» **Given passage**:
Begin
Monday, February 12, 2007

Help Between the Pipes



Above, please find the Dallas Stars best goaltender right now, Mike Smith.

As you know, I am both a fan of Marty Turco, the person, and a critic of Marty Turco, the goalie.

No one has more class, and says the right thing more often.

But, no one seems to fail to rise to the occasion more often when he is between the pipes and the heat is on.

The Playoffs of 2003?

The Playoffs of 2004?

The Playoffs of 2006?

Any game against Detroit?

The game after signing a huge extension?

The game after being named to the Canadian Olympic team?

And now, the game after Mike Smith shut out Anaheim, thus putting the heat on Turco?

I know it is silly to say he is not a good goalie. He is the Stars leader in every goaltending career category, he is an all-star every season, and he is still widely liked.

But, how many times does he have to demonstrate that he cannot be trusted when the chips are down before this team begins to head the other direction?

I would say we are almost there. They just needed someone behind him who they might trust more. For the last few seasons they employed backup veterans who had no aspirations of taking Marty’s job. Not anymore.

Say hello to Mike Smith. It is really early, but with each chance, Smith is showing that he isn’t just here to wear a baseball hat.

And the sooner he can show that he doesn’t have the nervous habit of meltdowns at the worst possible spot, the sooner he will get the call in April and May.

You ask, Who is Mike Smith? You may have also asked, who is Tony Romo?

This is getting very interesting.

Stars beat the Avalanche, sweep the weekend


The good news for the Stars on Sunday was that goalie Mike Smith won his third consecutive game and appears over the midseason jitters and concussion problems that had put a huge dent in his rookie campaign.

The bad news was that No. 1 goalie Marty Turco was pulled as the starter for the second consecutive time and appears as frustrated as he has been this season.

Dallas won a wild 7-5 game against Colorado at American Airlines Center and became
one of the hotter teams in the NHL, pushing its current run to 8-2-1. At 34-20-2, the Stars have 70 points and are four points behind Pacific Division leader Anaheim.

"We're just finding ways to win," center Mike Modano said. "We're focusing on gathering points and letting the standings fall where they may."

But inside the good news is a frustrated Turco, who was pulled for the fifth time this season – getting yanked after a long-distance goal cut the Stars' lead to 4-3.
"You're disappointed with the way it happens, letting the guys down with not great goals," Turco said. "I was pretty [upset], because I don't know if I've ever been taken out with a lead before."
End
» **What to do**:
[A] Copy the part of the Stars goaltending post that opens with the words containing "The Playoffs of 2006?" and closes with "heat on Turco?".
[B] Write out the part of the records that opens with the line containing "Given: Click the pink D.K. Nothing swatch" and closes with the line containing "pos(511,130)", leaving out the pictures.

» **Provided records**:
Begin
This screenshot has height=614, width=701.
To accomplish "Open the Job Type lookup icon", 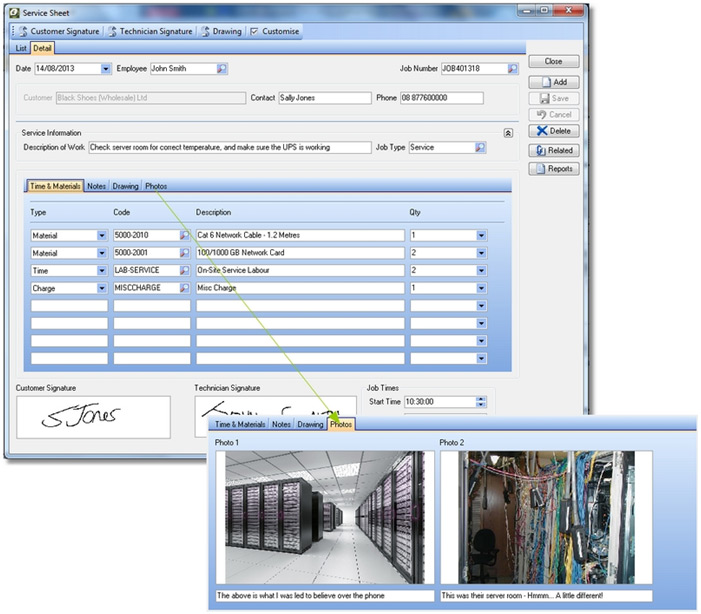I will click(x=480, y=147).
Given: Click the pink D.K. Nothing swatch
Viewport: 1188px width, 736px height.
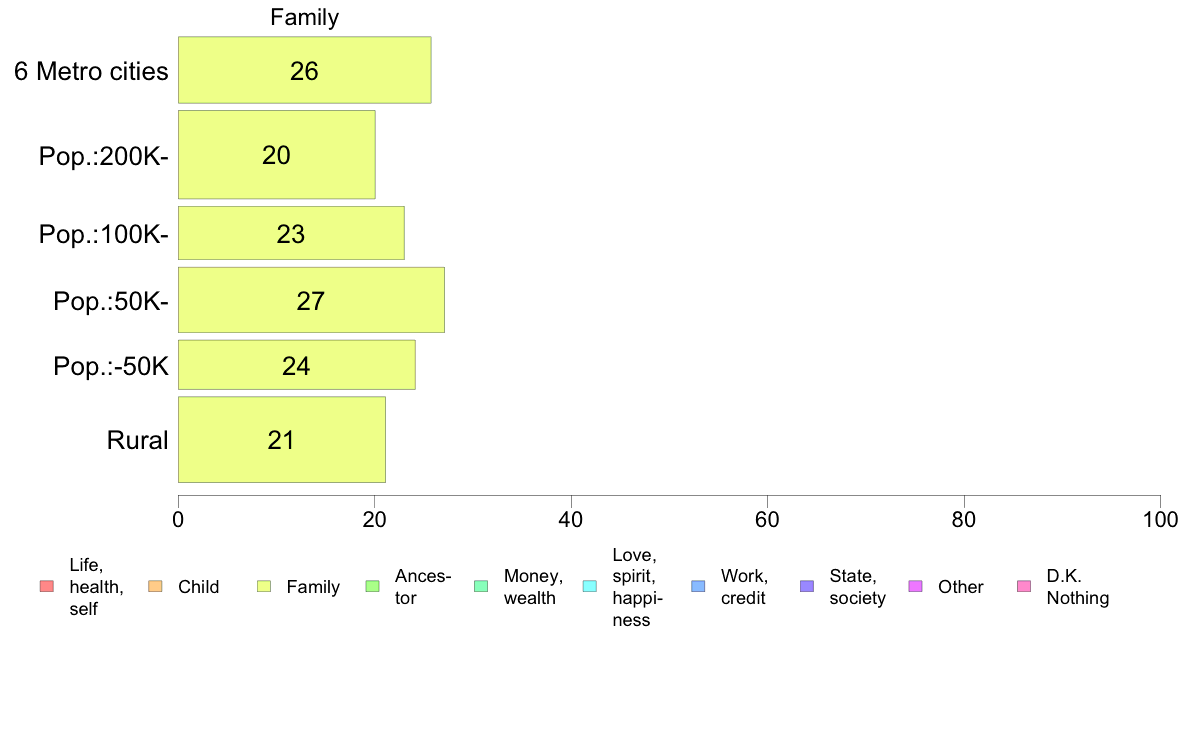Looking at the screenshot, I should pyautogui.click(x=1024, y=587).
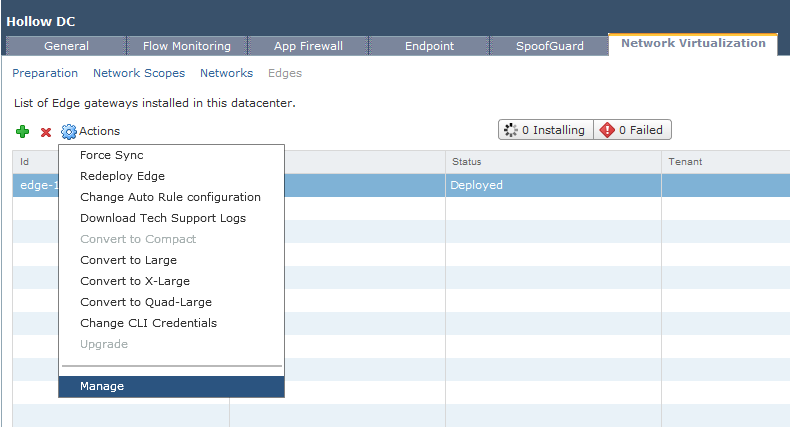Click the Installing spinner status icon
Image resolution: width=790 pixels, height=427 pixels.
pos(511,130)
End
Begin
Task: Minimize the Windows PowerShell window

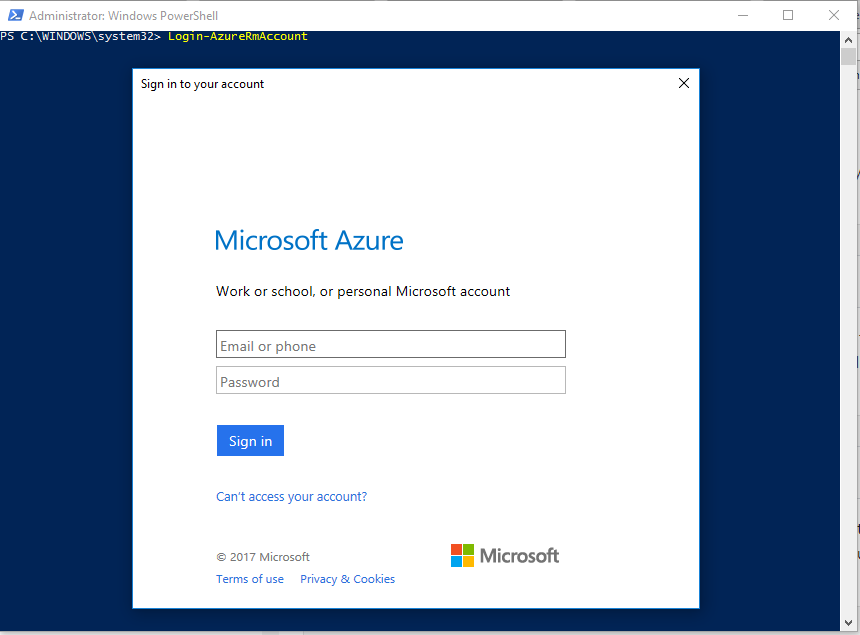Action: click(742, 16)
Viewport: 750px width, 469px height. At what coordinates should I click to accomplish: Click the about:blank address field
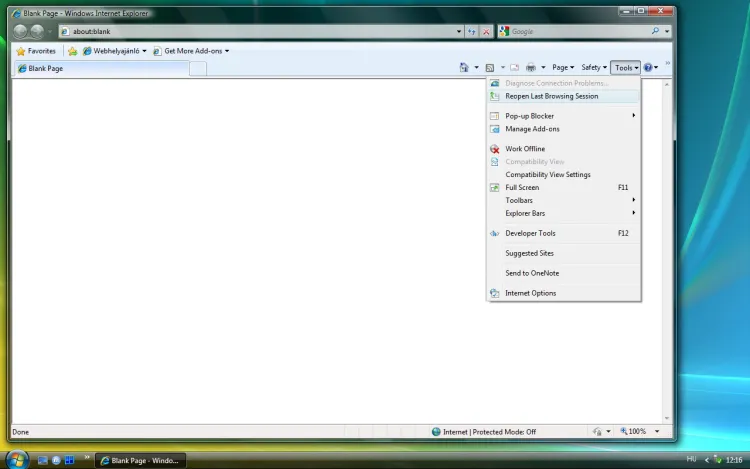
End
Begin
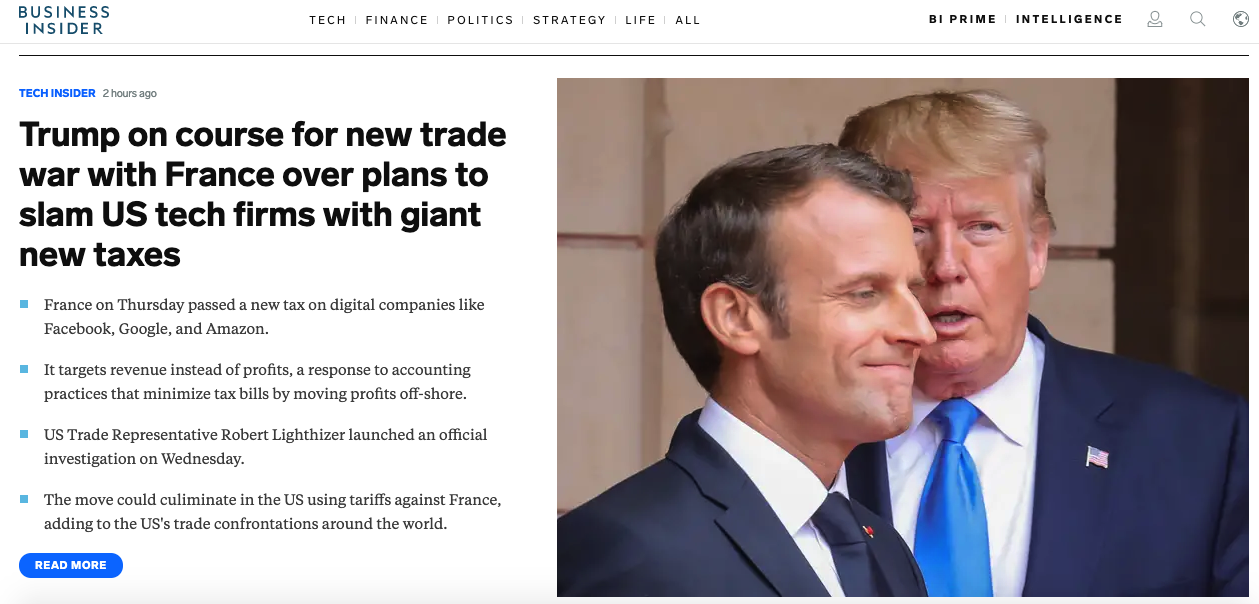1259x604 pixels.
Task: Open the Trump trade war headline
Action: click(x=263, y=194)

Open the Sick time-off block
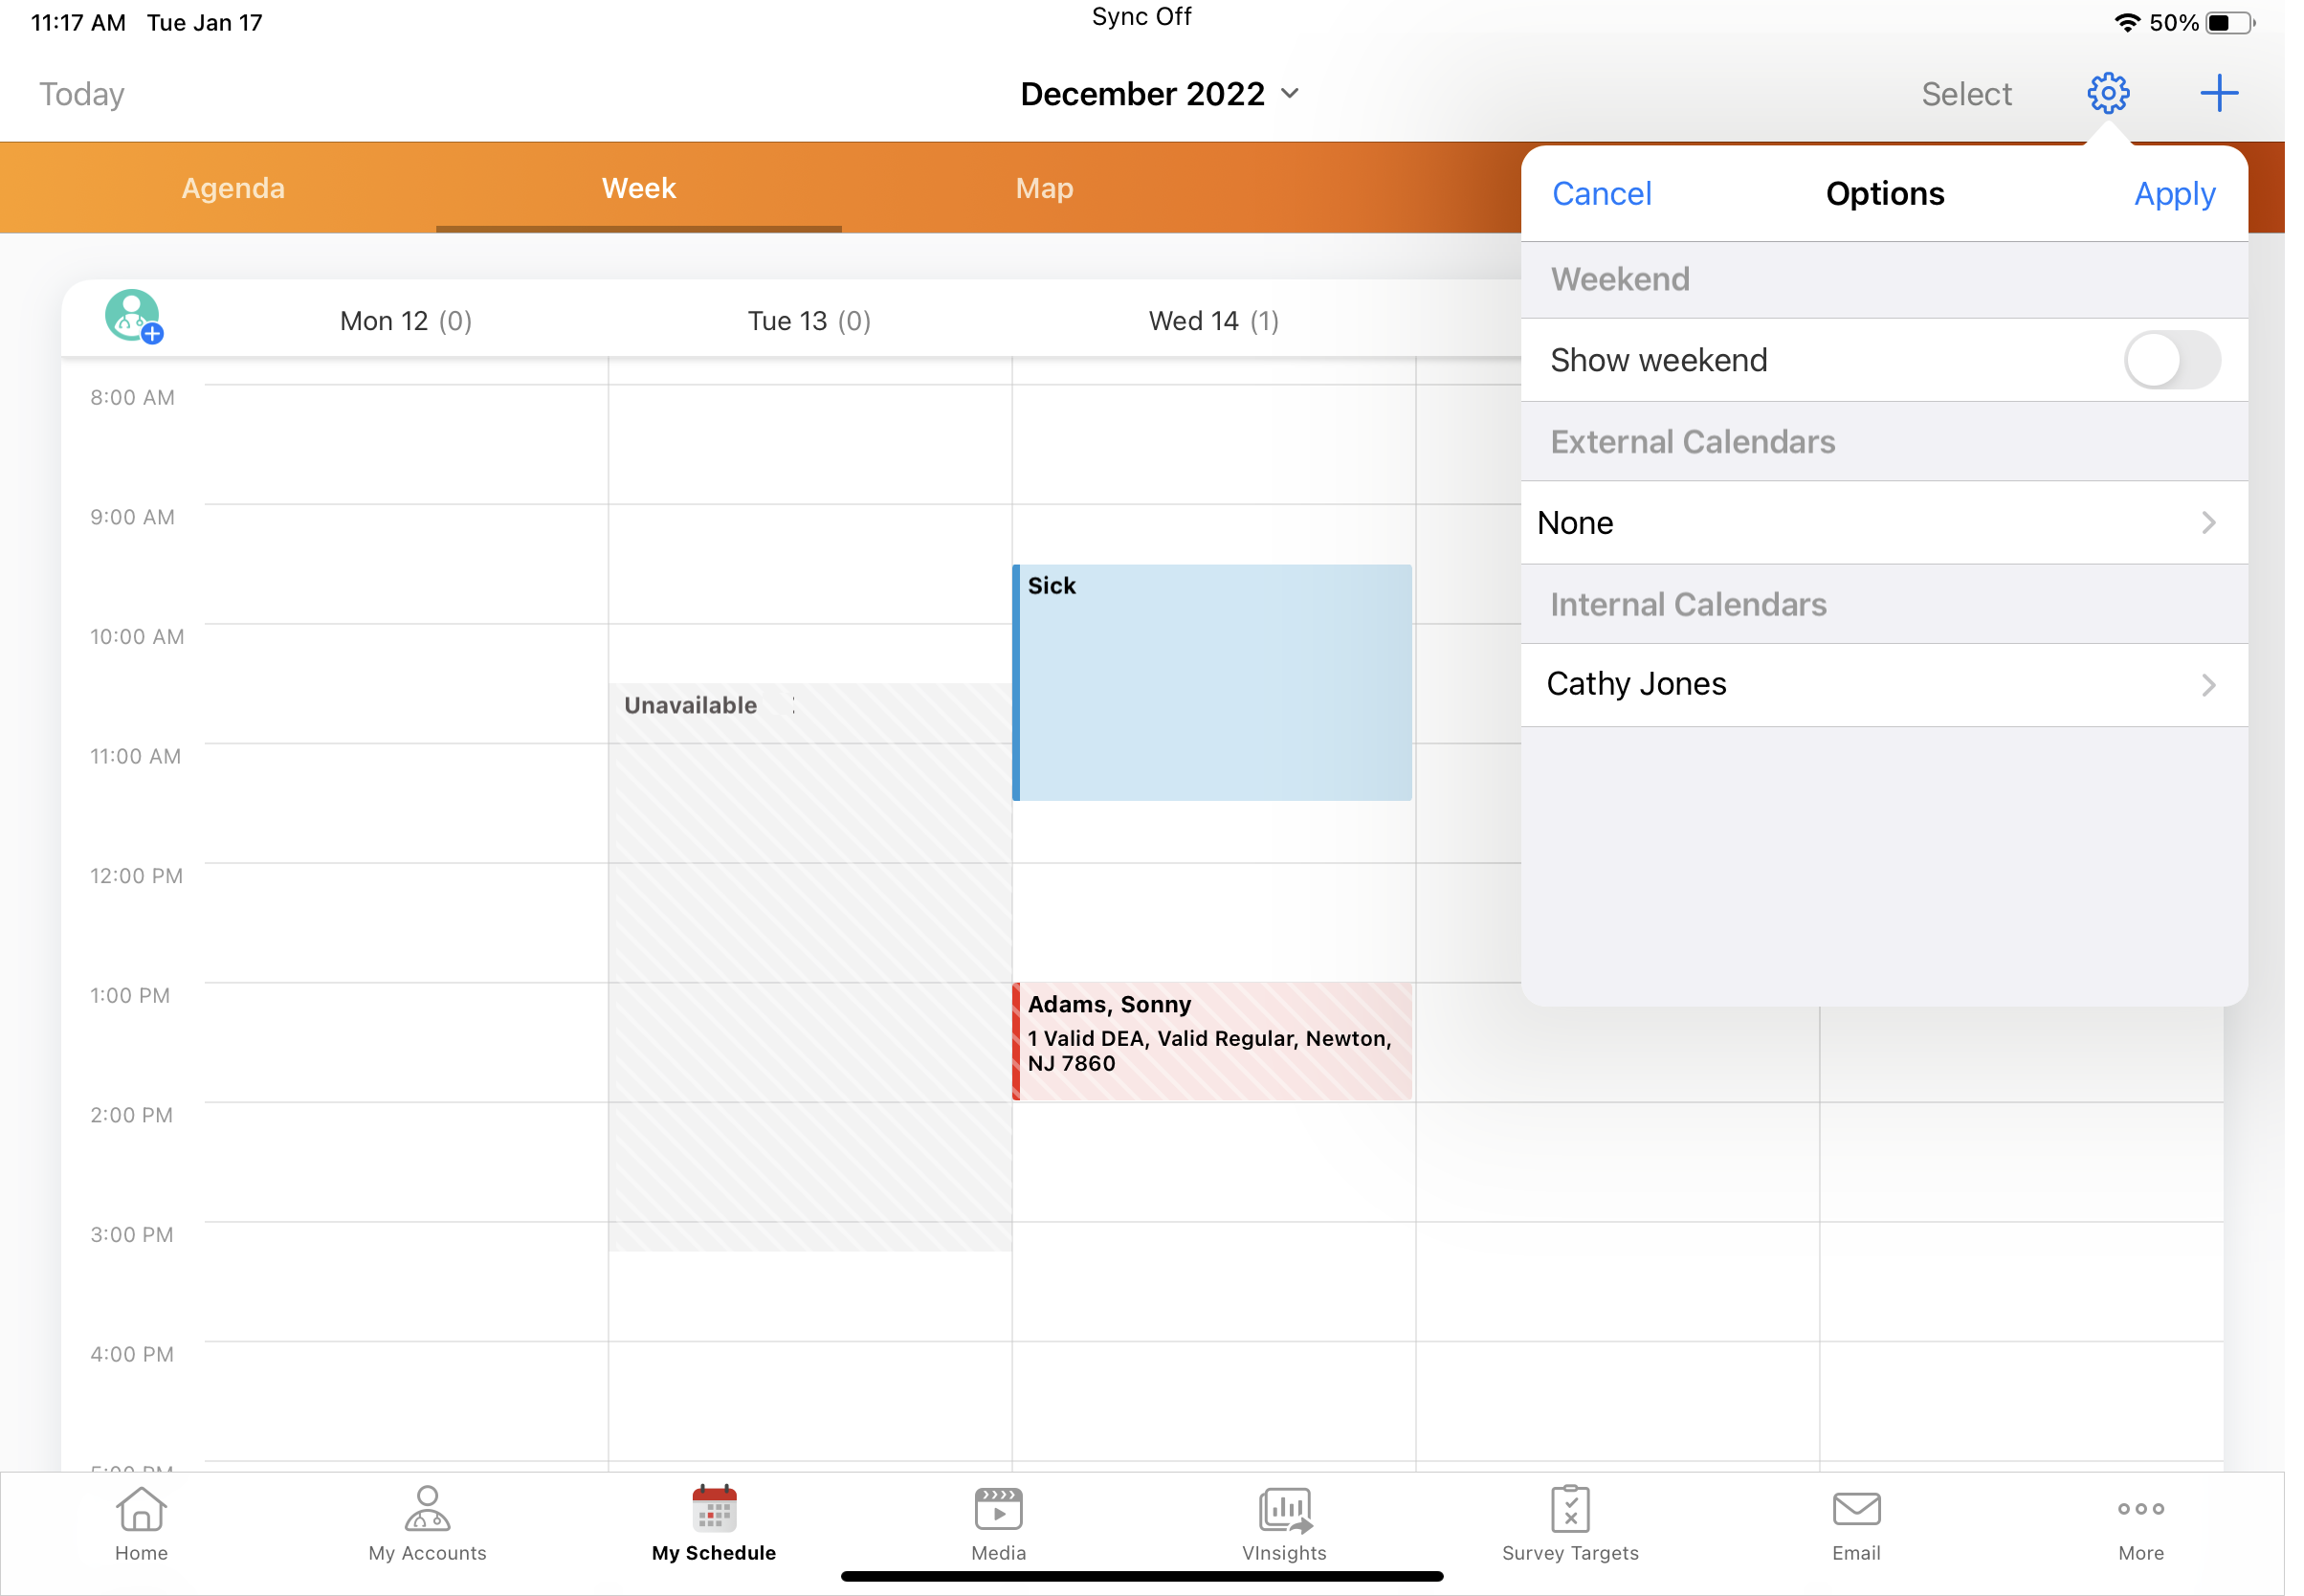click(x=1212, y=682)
End
» **Answers to the tasks**:
[A]
The Playoffs of 2006?

Any game against Detroit?

The game after signing a huge extension?

The game after being named to the Canadian Olympic team?

And now, the game after Mike Smith shut out Anaheim, thus putting the heat on Turco?

[B]
Given: Click the pink D.K. Nothing swatch
Viewport: 1188px width, 736px height.
Looking at the screenshot, I should pyautogui.click(x=1024, y=587).
Click the Installing spinner status icon
Image resolution: width=790 pixels, height=427 pixels.
pos(511,130)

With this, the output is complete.